What we’re looking for
As usual, we’re on the hunt for a large size range.
Caring for a frequently worn boot is a Sisyphean responsibility — the more you wear it, the more it looks worn. But how long a pair lasts comes down to two things: what they’re made of and whether they’re waterproofed. Not all ankle boots can handle precipitation right out of the box (only one on this list is water-resistant), but fortunately, this is a pretty easy fix with the right waterproofer, which you can spray on yourself (Tarrago is our best overall pick).
The ankle-boots category covers a lot.

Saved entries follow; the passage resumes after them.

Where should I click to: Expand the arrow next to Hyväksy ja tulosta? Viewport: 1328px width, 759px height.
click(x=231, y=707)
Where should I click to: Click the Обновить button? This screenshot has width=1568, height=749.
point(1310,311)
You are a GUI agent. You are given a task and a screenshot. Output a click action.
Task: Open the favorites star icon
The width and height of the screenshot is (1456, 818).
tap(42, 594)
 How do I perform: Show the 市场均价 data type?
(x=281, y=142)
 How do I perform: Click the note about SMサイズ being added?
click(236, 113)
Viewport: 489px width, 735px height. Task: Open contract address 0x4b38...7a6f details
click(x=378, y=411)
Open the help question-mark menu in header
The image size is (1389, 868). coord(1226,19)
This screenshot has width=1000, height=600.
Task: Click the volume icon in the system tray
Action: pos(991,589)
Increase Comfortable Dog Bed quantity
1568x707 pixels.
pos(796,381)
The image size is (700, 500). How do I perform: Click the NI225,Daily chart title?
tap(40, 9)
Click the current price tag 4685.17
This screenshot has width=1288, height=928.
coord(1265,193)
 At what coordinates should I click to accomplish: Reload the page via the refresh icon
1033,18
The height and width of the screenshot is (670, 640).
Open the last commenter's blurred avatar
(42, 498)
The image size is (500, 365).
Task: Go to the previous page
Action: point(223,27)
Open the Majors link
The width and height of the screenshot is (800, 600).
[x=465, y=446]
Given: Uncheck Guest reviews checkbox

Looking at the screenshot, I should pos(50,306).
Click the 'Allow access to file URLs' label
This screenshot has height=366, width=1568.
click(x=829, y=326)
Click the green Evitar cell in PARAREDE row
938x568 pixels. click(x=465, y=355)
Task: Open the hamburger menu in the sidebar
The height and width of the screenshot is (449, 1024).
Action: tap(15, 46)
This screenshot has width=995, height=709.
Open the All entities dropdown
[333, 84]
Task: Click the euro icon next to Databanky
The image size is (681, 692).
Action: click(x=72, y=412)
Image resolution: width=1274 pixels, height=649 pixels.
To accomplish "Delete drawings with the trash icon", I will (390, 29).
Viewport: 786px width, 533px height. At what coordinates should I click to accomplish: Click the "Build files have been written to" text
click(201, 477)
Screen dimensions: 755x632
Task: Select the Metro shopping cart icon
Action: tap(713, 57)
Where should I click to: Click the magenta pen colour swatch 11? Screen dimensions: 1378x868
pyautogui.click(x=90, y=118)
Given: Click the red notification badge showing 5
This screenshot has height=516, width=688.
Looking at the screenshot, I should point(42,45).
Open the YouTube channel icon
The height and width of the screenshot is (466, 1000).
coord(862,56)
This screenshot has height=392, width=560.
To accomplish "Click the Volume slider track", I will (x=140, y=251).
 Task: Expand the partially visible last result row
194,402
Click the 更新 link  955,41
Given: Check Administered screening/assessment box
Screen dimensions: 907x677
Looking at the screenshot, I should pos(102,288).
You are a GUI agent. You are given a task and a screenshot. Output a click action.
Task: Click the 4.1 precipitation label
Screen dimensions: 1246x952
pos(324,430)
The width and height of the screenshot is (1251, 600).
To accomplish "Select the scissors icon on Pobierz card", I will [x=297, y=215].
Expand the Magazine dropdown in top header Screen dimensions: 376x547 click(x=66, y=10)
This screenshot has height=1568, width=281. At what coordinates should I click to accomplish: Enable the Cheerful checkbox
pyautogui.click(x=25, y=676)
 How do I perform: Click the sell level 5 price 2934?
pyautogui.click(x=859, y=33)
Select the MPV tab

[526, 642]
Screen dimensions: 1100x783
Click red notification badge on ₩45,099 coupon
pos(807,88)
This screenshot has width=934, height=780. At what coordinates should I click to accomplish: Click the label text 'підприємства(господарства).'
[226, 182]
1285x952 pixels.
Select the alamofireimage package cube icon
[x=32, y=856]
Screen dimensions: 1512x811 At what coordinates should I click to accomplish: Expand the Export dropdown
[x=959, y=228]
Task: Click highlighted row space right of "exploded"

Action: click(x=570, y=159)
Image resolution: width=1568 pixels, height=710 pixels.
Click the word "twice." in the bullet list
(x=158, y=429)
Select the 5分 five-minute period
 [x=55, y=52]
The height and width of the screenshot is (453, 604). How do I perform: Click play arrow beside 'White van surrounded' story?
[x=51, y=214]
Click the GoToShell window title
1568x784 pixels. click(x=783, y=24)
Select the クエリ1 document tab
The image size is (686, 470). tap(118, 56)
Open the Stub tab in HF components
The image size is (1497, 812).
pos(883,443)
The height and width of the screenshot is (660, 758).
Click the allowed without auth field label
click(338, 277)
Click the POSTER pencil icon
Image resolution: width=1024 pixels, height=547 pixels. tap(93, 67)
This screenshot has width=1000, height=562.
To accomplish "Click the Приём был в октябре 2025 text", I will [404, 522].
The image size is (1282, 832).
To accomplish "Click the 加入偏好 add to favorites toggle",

Anything with an ankle-high shaft counts — no matter the shape of the heel, heel height, or other details like zippers on a specific side (as opposed to Chelsea boots, a kind of ankle boot that always has a lower heel and elastic at the sides). To make sense of it all, we looked at the design of every pair of ankle boots recommended to us, searching for the details — from stitching to the shape of the sole — that make each one special.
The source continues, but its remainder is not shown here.